▶ [Texto dado]
________________________________________
En 1791 las minas descubiertas y explotadas en el Perú pasaban de 160 las de oro, y llegaban a 184 las de plata. El clima, las localidades y otras varias causas físicas, reunidas conjuntamente, colaboraron para hacer del Perú la tierra del oro y de la plata; parece que la naturaleza se había complacido en levantar sobre esta parte de la América-Meridional ese mar de montañas cuyos picos se elevan a los cielos y cuyas bases son de oro. Del seno de estas montañas salieron esos tesoros con que España deslumbró al mundo, deslumbrándose, al mismo tiempo, a sí misma, durante algunos años; y que pasando después a otras manos, la dejó sumida en la miseria que hoy exhibe. Aún ahora, habiendo transcurrido algunos años desde que la hoz de la revolución fue acabando con los brazos industriosos que trabajaban esas minas, una gran cantidad de oro y de plata que brilla en las más grandes capitales de Europa, bajo las infinitas formas que le imprimieron el uso y la industria, así como una porción considerable de la moneda fuerte que circula en las plazas mercantiles, son el producto de las minas del Perú y México. En 1682 solo los comerciantes de Lima tapizaron de plata maciza la calle principal, por donde el virrey, duque de Plata entró para asumir el gobierno. De aquí nació sin duda el dicho común, que de la plata exportada del Perú y de México podía hacerse un puente de este metal que uniese los dos hemisferios.
Nada de exagerado hay en estos juicios, si consideramos el siguiente cálculo hecho por viajantes científicos sobre documentos oficiales.
Las minas de Guanajuato, comprendiendo la Valenciana, suministraban a principios del siglo XIX 551.000 marcos de plata; las de Catorce, producían 400.000; las de Zacatecas de 356 a 402.000. Solamente la mina Valenciana en el punto de Guanajuato produjo inmediatamente, antes de la revolución, 630.000; el mineral de Lauricocha, pocos años después del establecimiento de las bombas de fuego, produjo 480.000 marcos; y la de Potosí, desde el año de 1585 hasta 1595, produjo 887 o 73 marcos. La cantidad total que dio este mineral desde su descubrimiento en 1545 hasta fines del siglo pasado, sin contar más que la plata, cuyos derechos fueron debidamente pagados, asciende a 575.000.000 de libras; y el producto de once años de 1545 a 1556, fue de 613.000.000. Así tenemos que un solo cerro del Perú pudo dar dos o tres veces más plata que todas las minas de México reunidas.
________________________________________
▶ [Tu tarea 1]
Responde estas preguntas sobre el texto de las minas del Perú:
(a) ¿Cuántas minas de oro había en el Perú en 1791?
(b) ¿Qué hicieron en 1682 los comerciantes de Lima con la calle principal?
(c) ¿Cuántos marcos de plata producían las minas de Catorce?
________________________________________
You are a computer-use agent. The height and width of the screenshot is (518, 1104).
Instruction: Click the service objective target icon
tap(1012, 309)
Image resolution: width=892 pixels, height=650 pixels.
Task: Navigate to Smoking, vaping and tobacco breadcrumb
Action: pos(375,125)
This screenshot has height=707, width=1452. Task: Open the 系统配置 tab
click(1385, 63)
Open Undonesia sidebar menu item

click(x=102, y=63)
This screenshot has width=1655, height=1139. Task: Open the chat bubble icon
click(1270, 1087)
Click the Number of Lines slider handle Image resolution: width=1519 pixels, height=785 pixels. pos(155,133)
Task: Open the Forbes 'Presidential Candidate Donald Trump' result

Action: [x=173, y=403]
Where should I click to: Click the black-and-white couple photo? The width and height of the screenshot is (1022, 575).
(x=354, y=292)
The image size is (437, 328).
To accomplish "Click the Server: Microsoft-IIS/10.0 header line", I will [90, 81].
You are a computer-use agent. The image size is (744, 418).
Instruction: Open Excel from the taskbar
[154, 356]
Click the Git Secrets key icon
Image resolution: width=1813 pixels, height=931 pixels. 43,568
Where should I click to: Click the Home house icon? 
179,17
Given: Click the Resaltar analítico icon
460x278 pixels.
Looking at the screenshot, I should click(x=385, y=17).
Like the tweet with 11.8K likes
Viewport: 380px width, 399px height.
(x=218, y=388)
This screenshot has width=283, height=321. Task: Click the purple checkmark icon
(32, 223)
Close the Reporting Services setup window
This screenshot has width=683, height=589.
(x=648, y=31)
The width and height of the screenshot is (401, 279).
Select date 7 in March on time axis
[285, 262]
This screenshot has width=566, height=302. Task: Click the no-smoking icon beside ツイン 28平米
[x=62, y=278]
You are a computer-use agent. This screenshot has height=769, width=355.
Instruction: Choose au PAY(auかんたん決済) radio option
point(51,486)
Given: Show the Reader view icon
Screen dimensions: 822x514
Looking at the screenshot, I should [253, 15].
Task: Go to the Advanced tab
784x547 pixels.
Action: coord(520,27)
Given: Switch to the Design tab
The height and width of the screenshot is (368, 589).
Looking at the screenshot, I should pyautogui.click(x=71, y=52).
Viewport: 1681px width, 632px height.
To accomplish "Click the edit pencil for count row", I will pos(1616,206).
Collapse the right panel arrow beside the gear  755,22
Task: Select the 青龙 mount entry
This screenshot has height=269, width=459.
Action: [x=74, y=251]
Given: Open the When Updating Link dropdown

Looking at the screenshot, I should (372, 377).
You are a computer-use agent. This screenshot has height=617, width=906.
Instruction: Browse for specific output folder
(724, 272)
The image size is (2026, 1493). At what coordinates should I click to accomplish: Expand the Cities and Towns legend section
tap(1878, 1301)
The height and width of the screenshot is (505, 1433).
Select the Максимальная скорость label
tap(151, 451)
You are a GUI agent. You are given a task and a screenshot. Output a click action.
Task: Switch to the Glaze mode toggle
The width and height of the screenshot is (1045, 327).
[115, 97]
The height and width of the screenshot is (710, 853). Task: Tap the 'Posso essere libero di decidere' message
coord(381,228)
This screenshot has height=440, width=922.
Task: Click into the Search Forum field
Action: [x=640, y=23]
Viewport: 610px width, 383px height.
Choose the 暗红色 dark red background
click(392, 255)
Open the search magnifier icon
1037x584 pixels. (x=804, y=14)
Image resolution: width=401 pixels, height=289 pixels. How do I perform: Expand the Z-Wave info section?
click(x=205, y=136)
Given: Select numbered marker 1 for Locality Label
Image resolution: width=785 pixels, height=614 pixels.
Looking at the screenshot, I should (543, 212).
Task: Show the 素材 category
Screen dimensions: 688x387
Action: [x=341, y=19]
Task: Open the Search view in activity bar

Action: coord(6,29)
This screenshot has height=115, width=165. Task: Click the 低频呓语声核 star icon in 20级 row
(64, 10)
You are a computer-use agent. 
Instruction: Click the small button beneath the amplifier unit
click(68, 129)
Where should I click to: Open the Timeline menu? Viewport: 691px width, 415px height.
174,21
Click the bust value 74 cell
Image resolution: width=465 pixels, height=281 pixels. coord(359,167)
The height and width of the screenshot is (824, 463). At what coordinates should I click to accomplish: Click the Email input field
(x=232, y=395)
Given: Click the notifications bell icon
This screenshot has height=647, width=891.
________________________________________
▶ [Tu tarea 2] Encuentra en las entradas todas las líneas donde aparece la palabra "what" y cópialas.

▶ [Respuesta esperada 1]
(a) Más de 160.
(b) La tapizaron de plata maciza para la entrada del virrey.
(c) 400.000 marcos.

▶ [Respuesta esperada 2]
The image size is (2026, 1493). At what coordinates should I click to accomplish: Expand the Cities and Towns legend section
The height and width of the screenshot is (824, 463). At what coordinates should I click to accomplish: Click the Email input field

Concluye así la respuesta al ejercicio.